Un rapport parlementaire dresse le bilan de l’impact sociétal, social, économique et financier de la réduction du temps de travail (RTT), quinze ans après sa mise en œuvre.

Sur près de 80 personnes auditionnées par la commission d’enquête présidée par le député d’Ille-et-Vilaine Thierry Benoît, pas une n’a demandé une remise en cause des 35 heures. Plusieurs constats ressortent du rapport, rendu en décembre par la députée du Doubs, Barbara Romagnan : non, la RTT n’a pas coïncidé avec une dégradation de la compétitivité du pays ; oui, comparée à d’autres politiques de stimulation de l’emploi, notamment les baisses de cotisations sociales sans conditions, elle apparaît moins coûteuse pour les finances publiques ; et oui, elle s’est traduite pour la majorité des salariés par une amélioration de l’articulation entre le temps passé au travail et celui consacré aux activités personnelles et a même permis un rééquilibrage, « limité mais réel », des tâches ménagères au sein des familles. Mais il est un endroit où les effets positifs de cet « outil pertinent et efficace de lutte contre le chômage », de « transformation de la société » et d’« amélioration de la qualité de vie » ont été moins ressentis qu’ailleurs : l’hôpital public.

Pénurie de personnel

Si les salariés hospitaliers apprécient la RTT pour leurs conditions de vie, ils déplorent une dégradation des conditions de travail. Et pour cause. Pour s’adapter aux 35 heures en maintenant un égal niveau de service public, deux protocoles signés en 2001 prévoyaient la création de plus de 45 000 emplois non médicaux et de 3 500 emplois médicaux dans les secteurs sanitaire et médico-social publics entre 2002 et 2005, pour un coût de 1,8 milliard d’euros(1). Or, si Marisol Touraine confirme 37 000 créations d’emplois non médicaux dans le sanitaire et 8 000 dans le médico-social, la sénatrice de Seine-Saint-Denis, Aline Archimbaud, juge ces chiffres surestimés : selon elle, 35 000 emplois non médicaux seulement ont été créés, et tous les postes médicaux n’ont pu être pourvus, faute de candidats et de crédits accordés aux établissements. Un constat que partage également la Cour des comptes, pour qui le nombre de postes annoncés était déjà insuffisant pour compenser intégralement la RTT (2). Le passage à la RTT a contribué à « amplifier la pénurie de personnels infirmiers et médicaux sans que l’on ait anticipé cet effet dans la fixation du numerus clausus ou dans le volume des promotions des Ifsi », a reconnu Marie-Anne Lévêque, directrice générale de l’administration et de la fonction publique.

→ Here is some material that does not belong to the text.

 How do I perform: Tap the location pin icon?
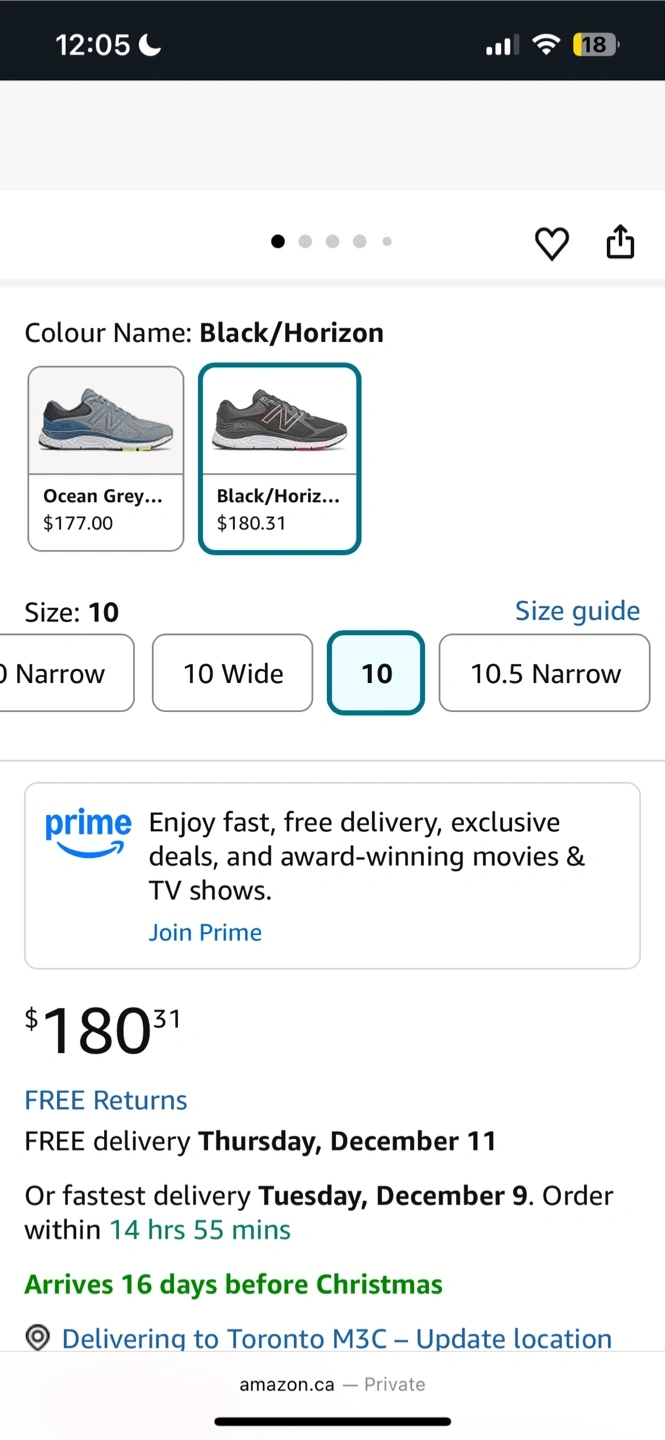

1- Un coût auquel s’ajoutent les dépenses liées aux comptes-épargne-temps (CET) mis en place en même temps. Selon un rapport publié en 2014 par l’Institut Montaigne, 12 millions de jours de congés étaient en souffrance sur ces CET en 2011, une « véritable bombe à retardement » pour les hôpitaux.

2- « Les personnels des établissements publics de santé », mai 2006.